• WRITTEN INSTRUCTION 1
In the rows, recast everything from the line containing "Click the underlined" down to the line containing "pos(91,245)", both included, as a JSON list of strings with one string per line and blank lines left out.

• SELECTED EXTRACT
--- START ---

Obtaining Data and Cleaning it

What we want to do:

For the final project of Data Science 2016, we want to take course registration of previous years at Franklin W. Olin College of Engineering and develop a tool based upon statistical analysis of the data set. This tool will help students determine how their peers in the past have structured their college academic program, and will help guide them when they are unsure which path to take. Below we note important happenings of the first phase of this project, and the lessons we have learned.

Data Collection and Privacy

A big roadblock our team has run into during the first two weeks was privacy. In order to get the newer course registration data, we had to sign a consent form and had to wait a few days. During that time, we were observing for depth and trends within the old data set. However, when we did receive the new data set, we had to dispose of the old one. The newer data set had less information than the older one, specific information on student graduation class, and gender information were no longer given. We were disappointed that a lot of potential analysis of trends were lost. But at the same time we understand that with the graduation class and gender information, students can easily be tracked down, and such information needs to be sacrificed for privacy. From this experience, we learned that every project had some sort of trade off between ambitions and respect to privacy. It is important to respect those who gave their information to the data set, and it is crucial that we work around it and not let this hamper our progress.

Data Exploration

Our initial exploration was done with the old student registration data set. Initially, we set out to create a wide range of visualizations in order to get a grasp on how the dataset was formatted.

Graph of Majors at Olin

The first visual representation plots all the different students’ count of major throughout the years. This data gave us insight into how different majors may have more people, thus the registration being more competitive.

OCO Per Year

The second visual representation shows how many people per grade on average take the OCO. The plot shows that the first years mostly take the Olin Conductorless Orchestra. Maybe this is because they want to try it out, or initially attempt to continue playing their instrument. The contribution can also come from how they have pass/no credit semester and has more freedom to try out new things without affecting their academics.

Poe per Year

In contrast to the Olin Conductorless Orchestra, much more sophomores take Principles of Engineering in their second year compared to any other grade. A representation like this may show us, or the potential user in the future, that many students opt to take this course because many other people take it at the same time. Maybe taking it earlier or later will allow the student to take a different course they want to, knowing they may have priority in registration as their grade goes up.

Data Cleaning With the visualization and exploration, we got a sense of how our data set was shaped and how we wanted to use it. We wanted to allow the student to explore the data and have an understanding of what others did in order to make logical decisions on their own classes. In the process of using the tool, a student may opt to prioritize things differently, for example by major, professor, class popularity, and so forth. In order to streamline the use of specified preferences, we generated multiple csv files based upon the original one we had. Each csv file held a different focus, such as professors, courses, and students. Each focus had different descriptions. As an example, we will walk through the generation of the course-semesters csv file. This file provides information about a course offered during a given semester.

from collections import OrderedDict
course_semesters = OrderedDict()

--- END ---

• DATA IN THIS EXERCISE
--- START ---

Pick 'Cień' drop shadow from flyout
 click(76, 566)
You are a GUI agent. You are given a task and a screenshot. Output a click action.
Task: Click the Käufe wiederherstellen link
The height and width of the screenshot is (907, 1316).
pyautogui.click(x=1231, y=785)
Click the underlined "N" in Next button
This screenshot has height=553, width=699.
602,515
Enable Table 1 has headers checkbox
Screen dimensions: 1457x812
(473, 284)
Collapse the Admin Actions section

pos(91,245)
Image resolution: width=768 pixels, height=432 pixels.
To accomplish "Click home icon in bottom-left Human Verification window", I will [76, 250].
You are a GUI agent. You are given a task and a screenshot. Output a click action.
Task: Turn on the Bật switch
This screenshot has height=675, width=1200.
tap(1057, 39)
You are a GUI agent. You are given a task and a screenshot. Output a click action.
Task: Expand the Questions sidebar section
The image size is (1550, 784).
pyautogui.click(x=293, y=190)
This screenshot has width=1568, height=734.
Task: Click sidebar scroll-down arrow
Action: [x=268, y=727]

--- END ---

• WRITTEN INSTRUCTION 2
Echo word for word everything in the Olin registration data post from "Graph of Majors" down to "affecting their academics.".

• EXERCISE RESULT 1
[
  "Click the underlined \"N\" in Next button",
  "This screenshot has height=553, width=699.",
  "602,515",
  "Enable Table 1 has headers checkbox",
  "Screen dimensions: 1457x812",
  "(473, 284)",
  "Collapse the Admin Actions section",
  "pos(91,245)"
]

• EXERCISE RESULT 2
Graph of Majors at Olin

The first visual representation plots all the different students’ count of major throughout the years. This data gave us insight into how different majors may have more people, thus the registration being more competitive.

OCO Per Year

The second visual representation shows how many people per grade on average take the OCO. The plot shows that the first years mostly take the Olin Conductorless Orchestra. Maybe this is because they want to try it out, or initially attempt to continue playing their instrument. The contribution can also come from how they have pass/no credit semester and has more freedom to try out new things without affecting their academics.